President Toure always strived to keep everyone on his side. He used government positions, money and looking the other way when corruption or other criminal acts were involved, to bind people to him. “He bargained with everyone. For fear of a military coup he weakened the army. That was the reason why the forces were trashed by the rebels last year”, says Ba. He does not hold the Touareg responsible for the present situation.  According to him the first mistake was made by the political elite in Bamako which did not enough for the development of the north, had the wrong friends and was not strong enough.

Toure was deposed in March last year by angry military who were furious about the bad state in which the army was, and frustrated over the defeats in the north. Who really has the power at the moment is not completely clear. President Dioncounda Traore is a civilian president who leads a transitional government and was the one who asked the French to intervene militarily in the north. He did that most likely without informing first the leader of the military junta, Amadou Haya Sanogo. Both men for the time being seem to be holding each other in a shaky power balance.

There are voices that call for a national dialogue followed by elections which are for now planned mid this year. But are elections the solution for Mali’s misery? Toure was democratically elected in not fully transparent elections, “I think that the development of the north is, of the highest priority. If that will be achieved, the dissatisfaction with revolts in its wake, will disappear”, believes Soumeylou Boubeye Maiga, former minister of defense, foreign affairs, and head of the internal security. He had lost his job through the military coup and has not been recalled by the present government.

He admits that lots of money has been pumped into the north but with hardly any visible results. He blames not only the previous government but also developing organizations. “It all looked good on paper. Agreed that a school was to be build when there were 3000 people living in an area, but the North is sparsely inhabited, and 3000 people could live spread out over a huge area. How would children get to school?”

Poverty in Mali (Photo Ilona Eveleens)

Mali, already a poor country, is doing economically very bad since last year. For some time it was one of the fastest growing economies in the world. Bamako doubled in size. Now uncompleted buildings are standing everywhere in the city. Money to finish them is not there. One of the main sources of income, tourism to fabled cities like Timbouktou, Djenne and te Mopti Plateau is dead. Developing organizations withdrew after the military coup.  Poverty is visible in the cities as well as in the countryside.
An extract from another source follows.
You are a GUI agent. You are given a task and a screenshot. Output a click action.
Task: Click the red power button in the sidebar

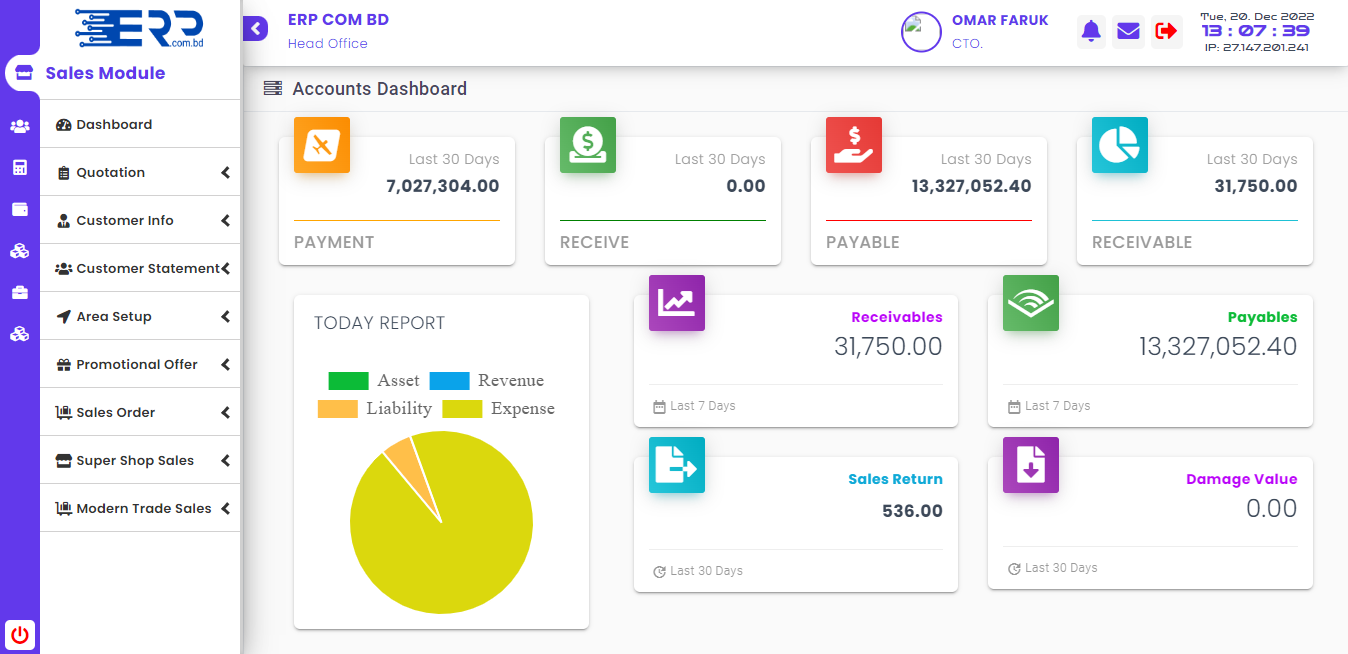point(20,634)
El Hadji Baba Haidara is not angry with the Touareg but is mad with the MNLA. He is Member of Parliament for Timbouktou. “De uprising of the MNLA has brought the Touareg into a difficult position. That can’t have been the purpose of their dead. Now the north is even more behind than the south. It was all so destructive.”

He is also the owner of a construction company. In his office in Bamako, where red carpet not only covers the floor but also adorns the walls, he is preparing for his return to Timbouktou. He has not been there for a year. He also need to assess the damage to the new building his company was constructing for the century old manuscripts for which Timbouktou is famous. Although some manuscripts were burned by extremists, most survived because they were hidden by the public.

Haidara is proud of his city and its citizens. He explains that since 1410, Timbouktou annually celebrates the birthday of the prophet Mohamed with a huge party. “This year the extremists forbade the party. That was the first time in our long history. I promise you next year we will, like always, celebrate the day that our prophet was born”.